Social Tables
- Company type: Private
- Industry: Software as a Service (SaaS), Event planning
- Founded: 2011
- Founders: Dan Berger, Matthew Tendler
- Fate: Acquired by Cvent in 2018
- Headquarters: Washington, D.C., United States
- Area served: Worldwide
- Key people: Dan Berger (CEO)
- Products: Event planning platform, 3D floor planning software
- Number of employees: 120
- Parent: Cvent

= Social Tables =

Social Tables was a global SaaS collaborative web-based event planning platform headquartered in Washington, DC. It was founded in 2011 by Dan Berger and Matthew Tendler. It claimed to “inspire face-to-face experiences by empowering those who plan and attend them,” The technology included three-dimensional floor plans where host venues and event organizers could build rooms to position items needed for the event at hand.

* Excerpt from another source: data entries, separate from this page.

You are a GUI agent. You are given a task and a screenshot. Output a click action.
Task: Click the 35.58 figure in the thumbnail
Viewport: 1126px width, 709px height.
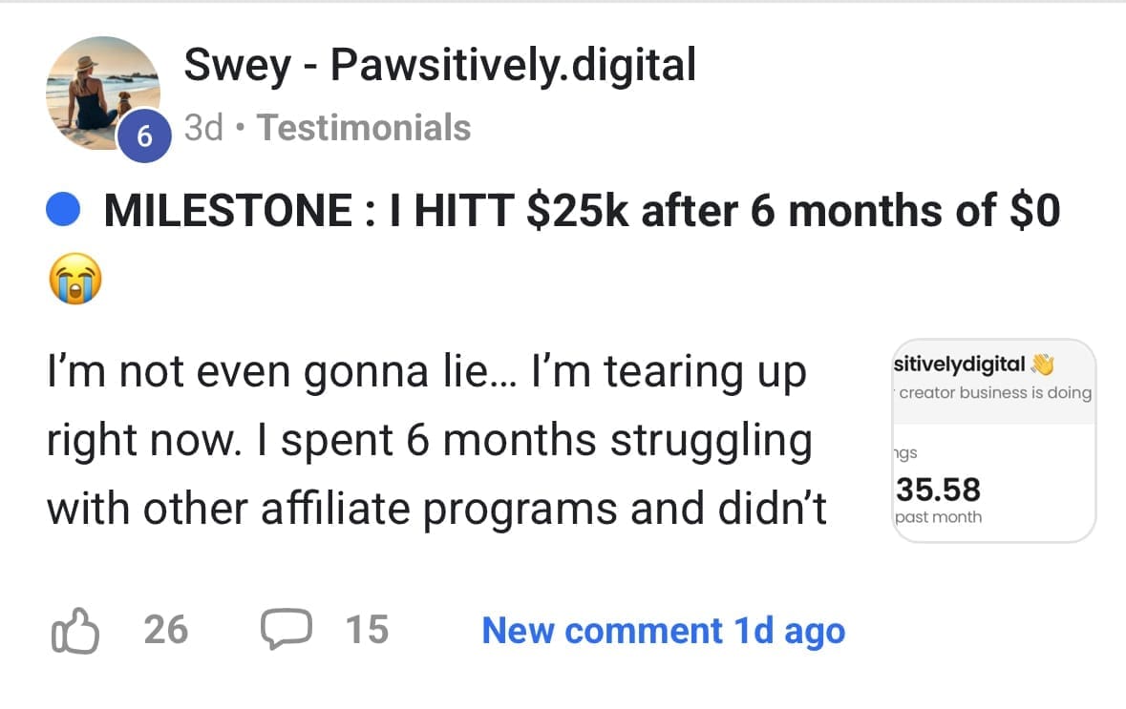(938, 490)
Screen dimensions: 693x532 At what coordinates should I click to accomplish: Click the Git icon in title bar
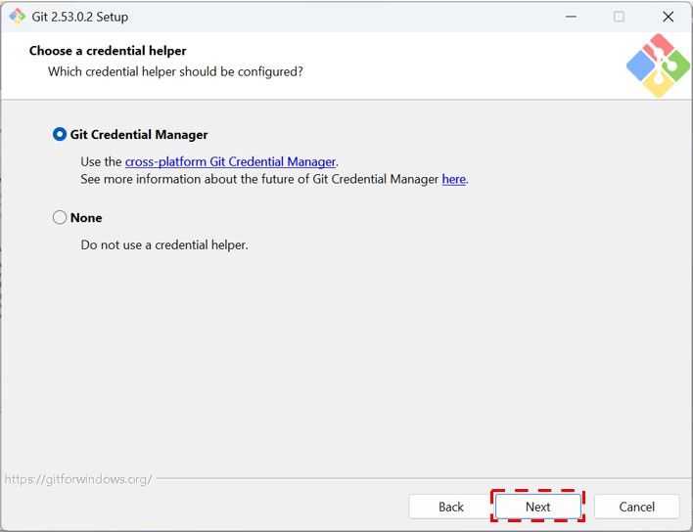pos(17,17)
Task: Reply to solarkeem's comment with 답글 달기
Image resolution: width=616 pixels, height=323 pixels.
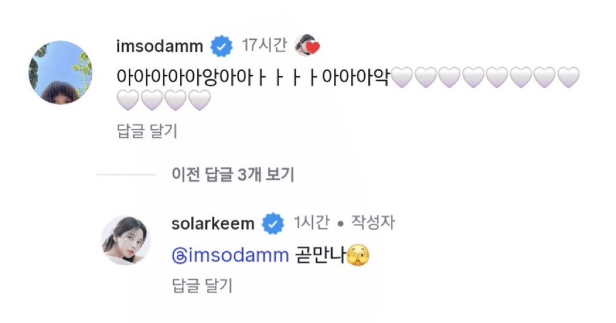Action: point(202,286)
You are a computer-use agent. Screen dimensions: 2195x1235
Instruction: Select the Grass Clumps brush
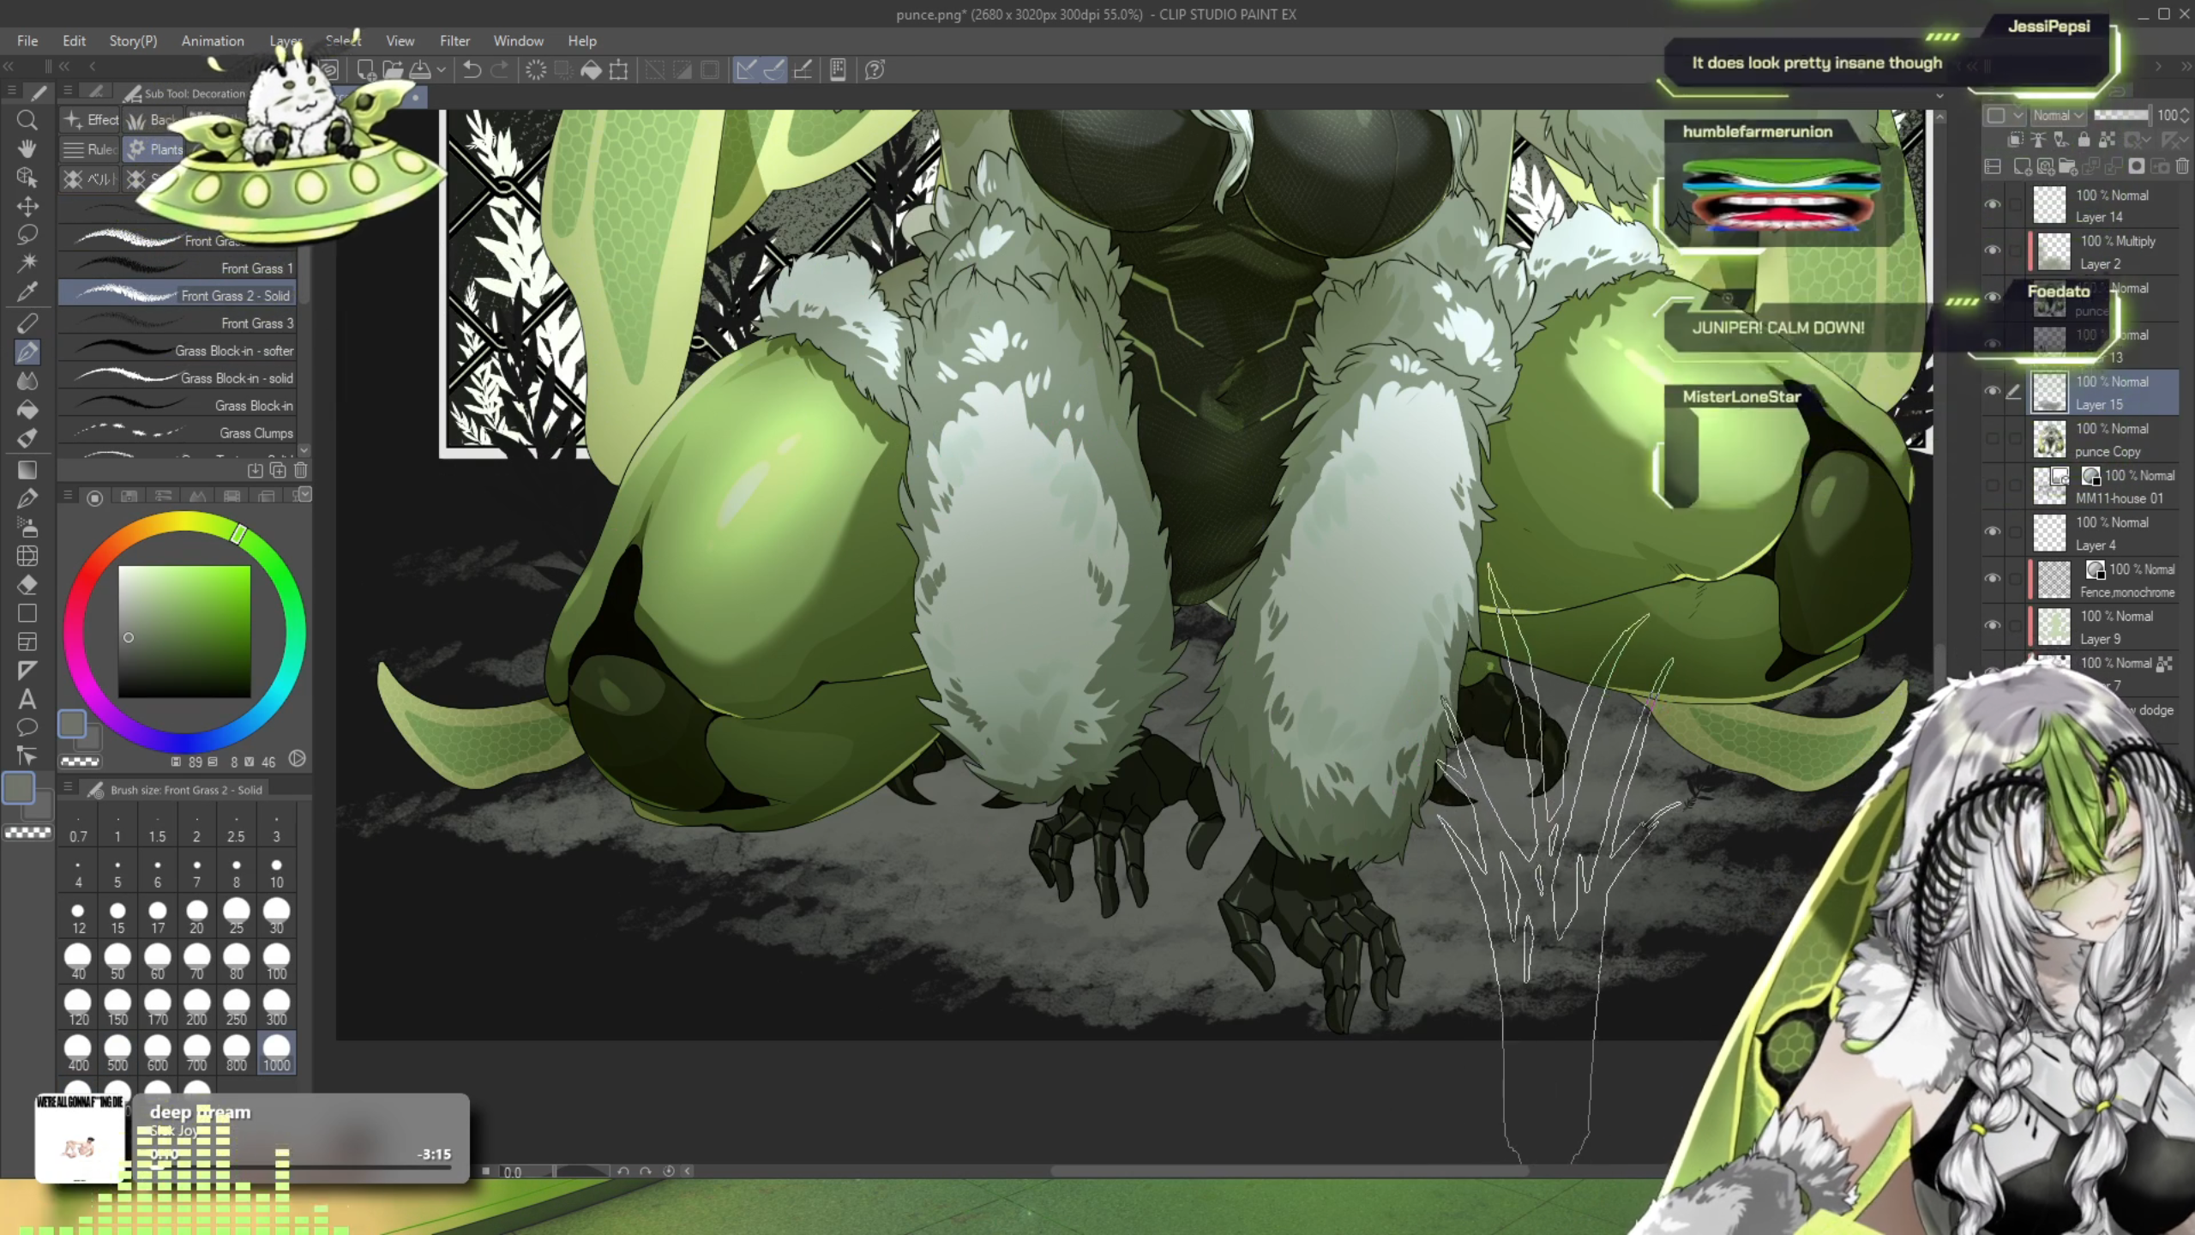[x=180, y=432]
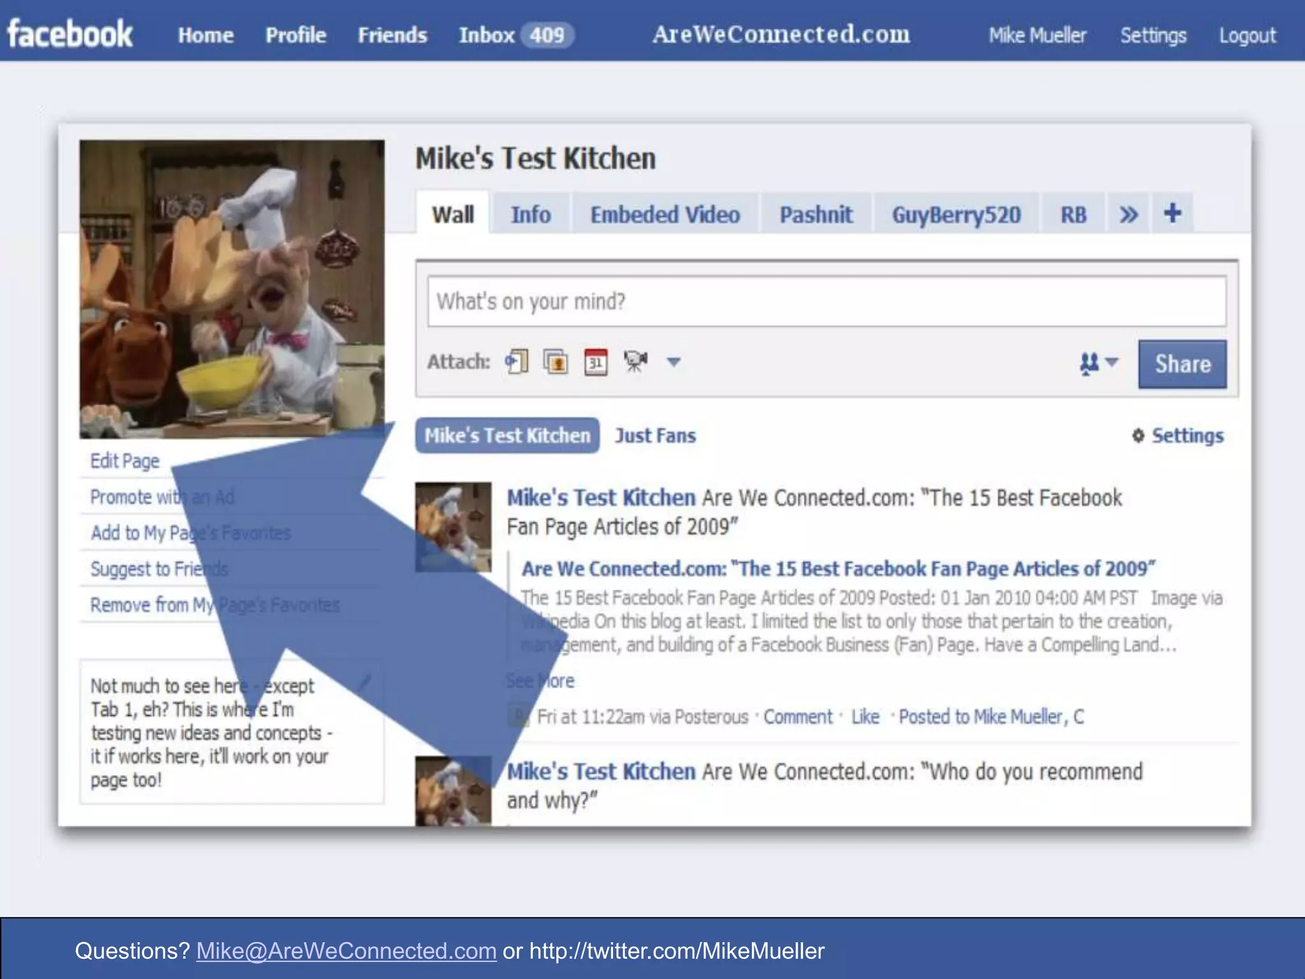The height and width of the screenshot is (979, 1305).
Task: Click the wall Settings gear icon
Action: coord(1138,436)
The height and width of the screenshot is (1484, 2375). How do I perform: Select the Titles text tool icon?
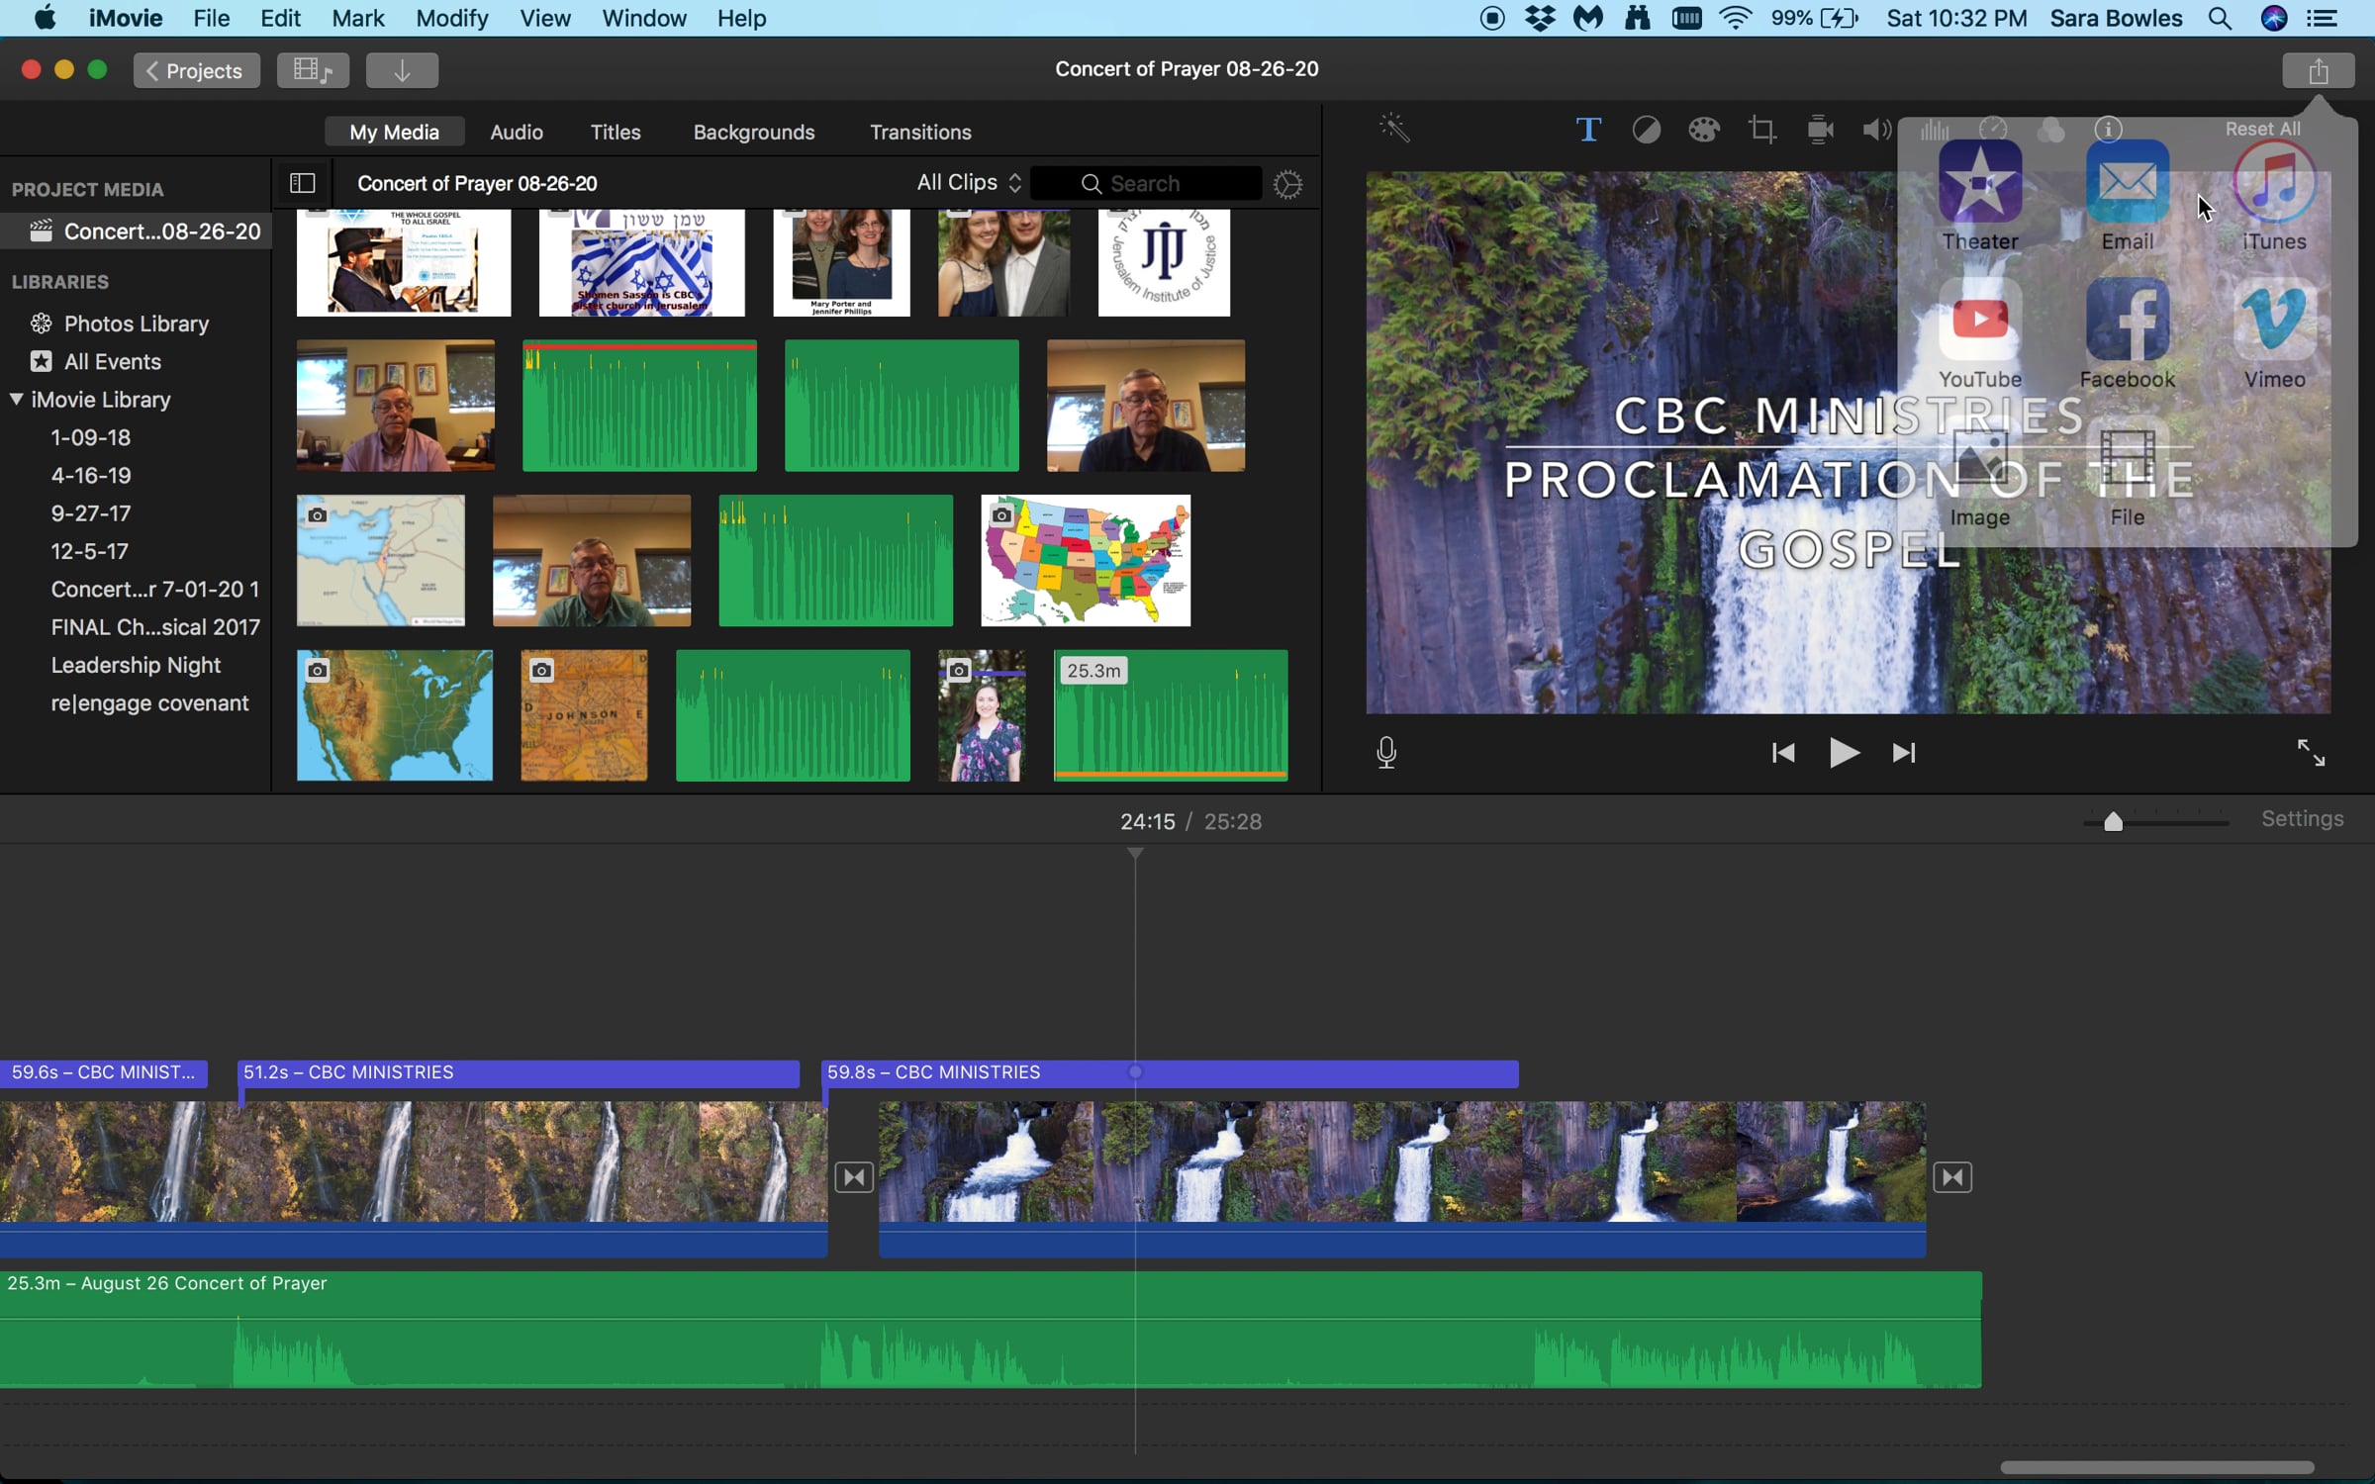pyautogui.click(x=1587, y=130)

Social Tables at one time had 120 employees and 5,500 customers in 100 countries. Over 4.5 million events were planned inside the Social Tables event technology. Major clients included Intercontinental Hotels Group, Hyatt Hotels, and Goldman Sachs.

Social Tables was acquired by Cvent in 2018.

==History==
Social Tables raised $8M in a Series A funding round led by Bessemer Venture Partners and Thayer Ventures, and $13MM in a Series B funding round led by QuestMark Partners.

Social Tables was acquired by Cvent for $100m on October 16, 2018.

==Recognition==
In 2015, the company was named one of The Washington Post's “Top Places to Work”. Social Tables was recognized by Deloitte as one of the 2018 Technology Fast 500 Winners, meaning they were one of the 500 fastest growing technology companies in North America. In January 2016, Social Tables moved to a new 30,000 square foot office located in Washington, DC's Metro Center. Social Tables has dedicated 10,000 square feet of its headquarters to holding events for the DC community.